Adalet Bakanı Gül: "Ayşe Arslan bugün aramızda olabilirdi. Adalet, son bir çareyle kapısına gelen kadının feryadına sessiz kalamaz, kulağını kapatamaz. Bu feryadı işitmeyen uygulama HSK tarafından denetleniyor" diyerek kamu vicdanını rahatlatmak istese de bu cümleler bizi, kalıcı, sonuç alıcı bir çözüme götürmüyor.

Her zaman olduğu gibi sorumluluk paylaşılmıyor, bunun yerine başkasına yükleniyor. Eskişehir'de yaşanan benzer olaylarda savcılık Adalet Bakanlığı'ndan görüş istemiş, bakanlık da Ceza İşleri Genel Müdürlüğü aracılığı ile Eskişehir Cumhuriyet Başsavcılığı'na görüşünü bir mütalaa yazarak bildirmiş. Bakanlık gönderdiği mütalaa yazısında, "kadına karşı işlenen hakaret, tehdit, kişilerin huzur ve sükûnunu bozma suçlarında "uzlaştırma" hükümlerinin uygulanabileceğini" ifade etmiş.

Sonuç?

Sonuç, genellikle katil kocaların istediği gibi olmuş. Şimdi neden ağlıyoruz?

Biliyor musunuz, Türkiye'de biri ölmeden kimsenin aklına önlem gelmiyor. Belediye yol yaparken rögarın ağzını kartonla kapatıp işi bitince gidiyor. Sonra bir otomobil veya bir insan o kartona basarak ihmal edilen çukura düşüp zarar görüyor.

Başlıyor tartışma.

Bu da öyle..

Yıllardır aynı vurdumduymazlık devam ediyor. Hem de her alanda.

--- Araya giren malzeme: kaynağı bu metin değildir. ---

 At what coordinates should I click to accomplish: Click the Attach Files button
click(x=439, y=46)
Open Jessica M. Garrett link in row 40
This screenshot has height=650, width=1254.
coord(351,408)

Buyurun tüm çelişkisiyle önümüzde duran hakikat işte gün gibi ortada duruyor.

Termik santrallerin çevreye zarar verdiğini bilmeyen kim var?

Sadece insanlara değil; hayvanlara, bitkilere, havaya, toprağa suya zarar verdiğini herkes biliyor değil mi?

Evet, biliyor…

Peki, bütün bunlara rağmen TBMM'de Cumhur İttifakının oylarıyla bu santralleri işleten firmaların lehine kanun oylandı ve geçti değil mi?

Evet!

Geçti.

Tıpkı, 23 kere savcılığa "kocam beni öldürecek, beni koruyun" diyen Ayşe Arslan gibi. Kocası onu öldürünceye kadar ne yaptık?

Savcılığa "uzlaştırma mütalaası" yazdık.

Ölünce de "Adalet gözünü kapamasaydı Ayşe aramızda olabilirdi" diyerek HSK'ya soruşturma açtırdık.

TBMM kanunlaştırdıktan sonra termik santrallerle ilgili kanunu veto ettik.

Yurdun bilmem neresinde bölge halkının burada yol kötü kaza oluyor tedbir alın" demelerine aldırmadan, kaza olup da birileri hayatını kayıp edince "en kısa zamanda tedbir alacağız" dediğimiz gibi.

Önleyici yönetim, gelecek yönetimi anlayışı yok bizde.